_WHAT IS EXPECTED_
Please print exactly the lines from the line containing "How do I perform: Click usages" through the end of the data, no more, and keep pictures out of the copy.

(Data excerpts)
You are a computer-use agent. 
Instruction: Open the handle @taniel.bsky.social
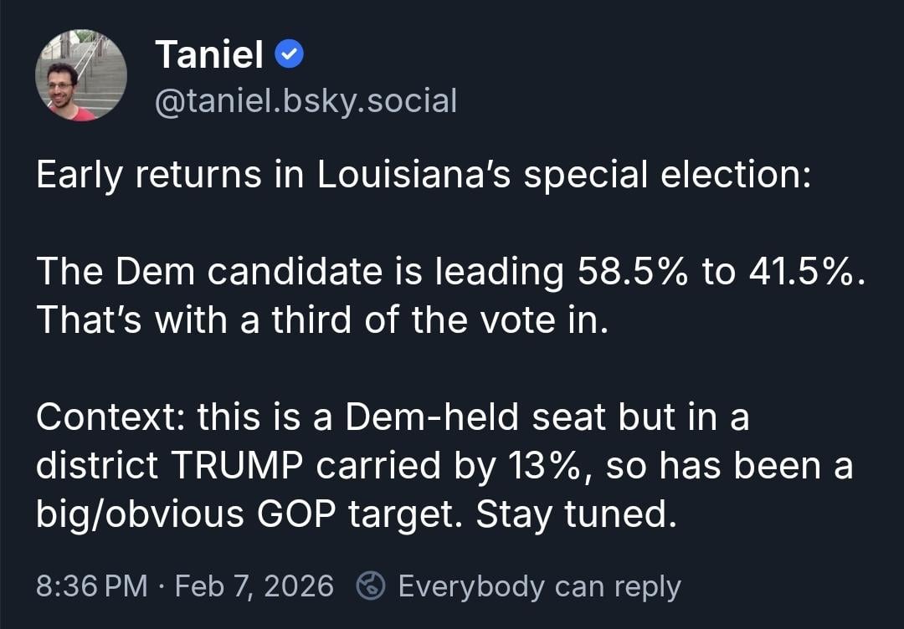coord(306,102)
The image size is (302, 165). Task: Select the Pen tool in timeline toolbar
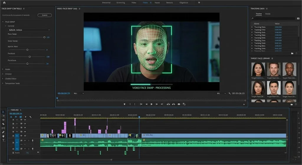4,132
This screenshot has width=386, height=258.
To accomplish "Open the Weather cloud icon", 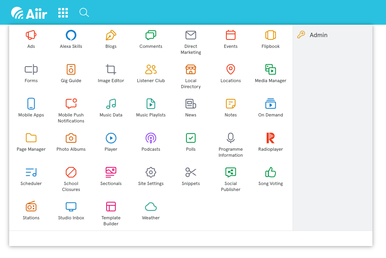I will pyautogui.click(x=151, y=207).
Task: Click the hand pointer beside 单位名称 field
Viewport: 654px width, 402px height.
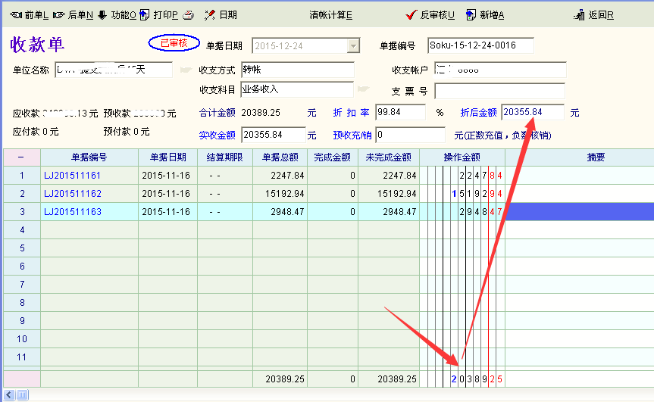Action: (186, 70)
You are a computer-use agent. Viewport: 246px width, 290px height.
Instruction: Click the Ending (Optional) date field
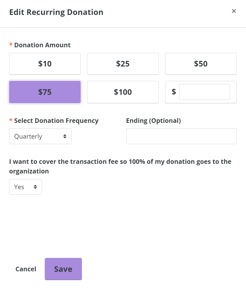point(181,136)
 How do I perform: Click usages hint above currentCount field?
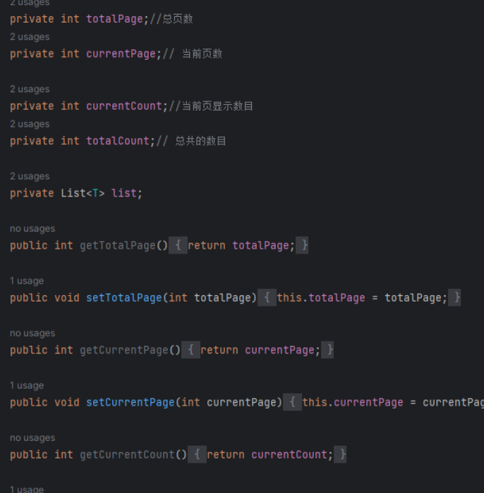coord(30,89)
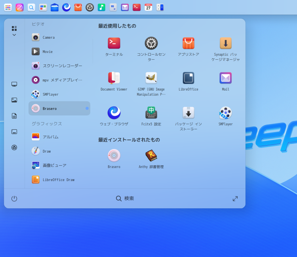Screen dimensions: 297x257
Task: Click the power button
Action: [14, 198]
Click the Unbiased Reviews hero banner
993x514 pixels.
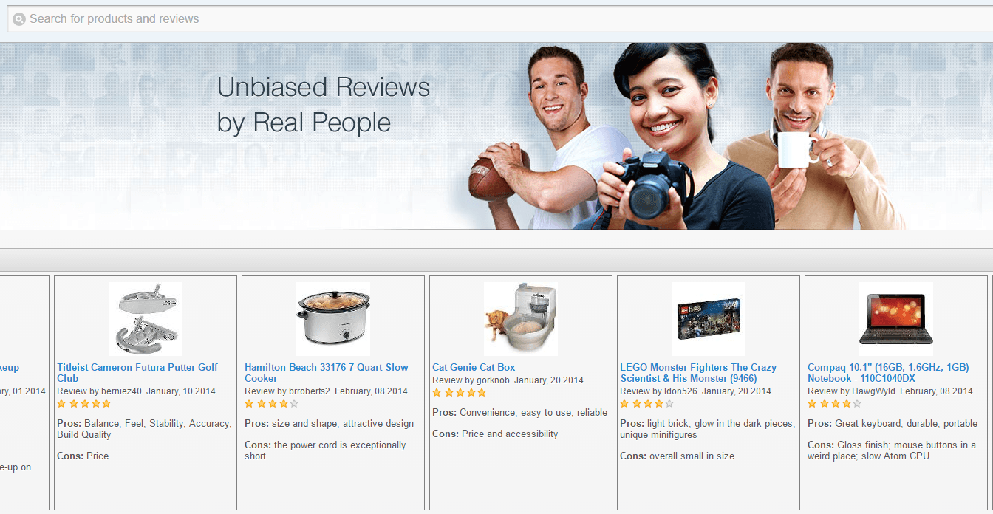(497, 136)
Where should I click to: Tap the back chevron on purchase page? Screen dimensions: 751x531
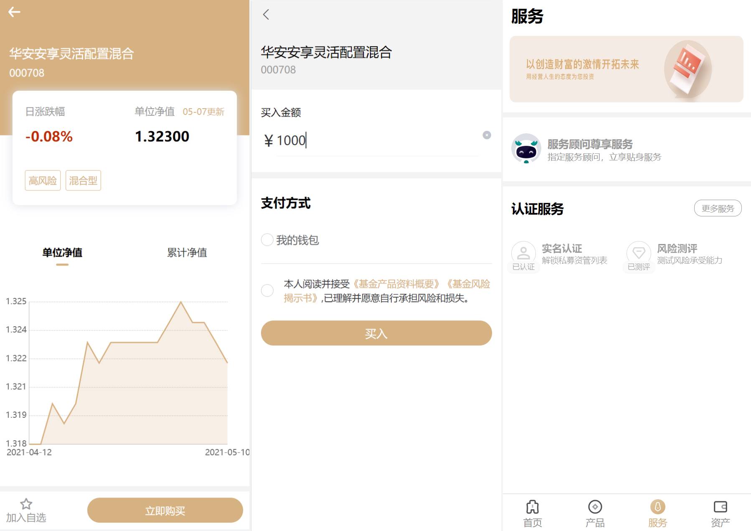click(266, 15)
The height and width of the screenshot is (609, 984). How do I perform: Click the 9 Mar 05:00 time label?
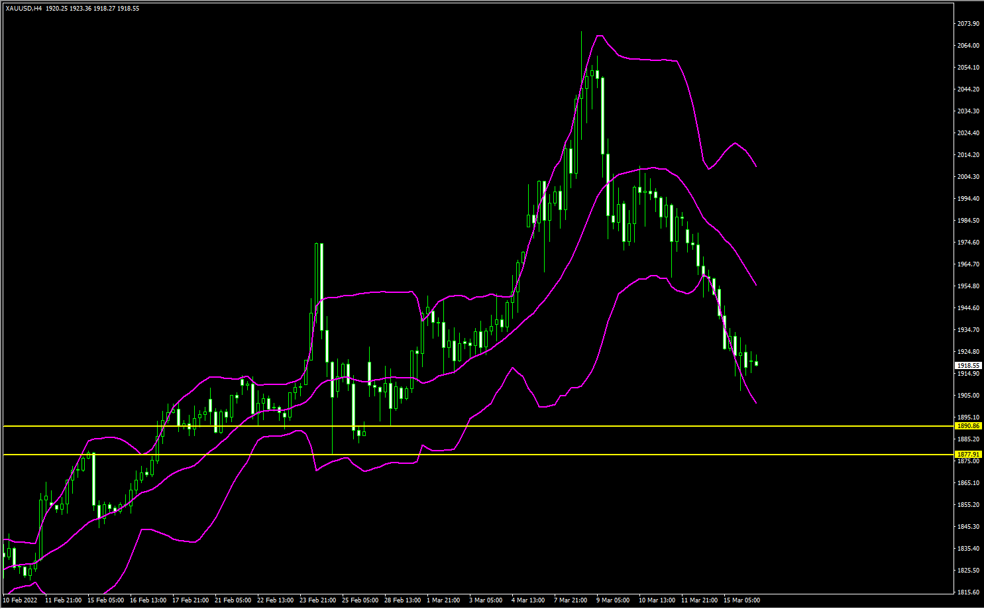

_ANSWER_
 How do I perform: Click usages hint above currentCount field?
coord(30,89)
Screen dimensions: 297x257
Task: Click the power button
Action: [14, 198]
Click the Unbiased Reviews hero banner
993x514 pixels.
(497, 136)
Where should I click to: Tap the back chevron on purchase page? Screen dimensions: 751x531
click(266, 15)
The height and width of the screenshot is (609, 984). How do I perform: Click the 9 Mar 05:00 time label?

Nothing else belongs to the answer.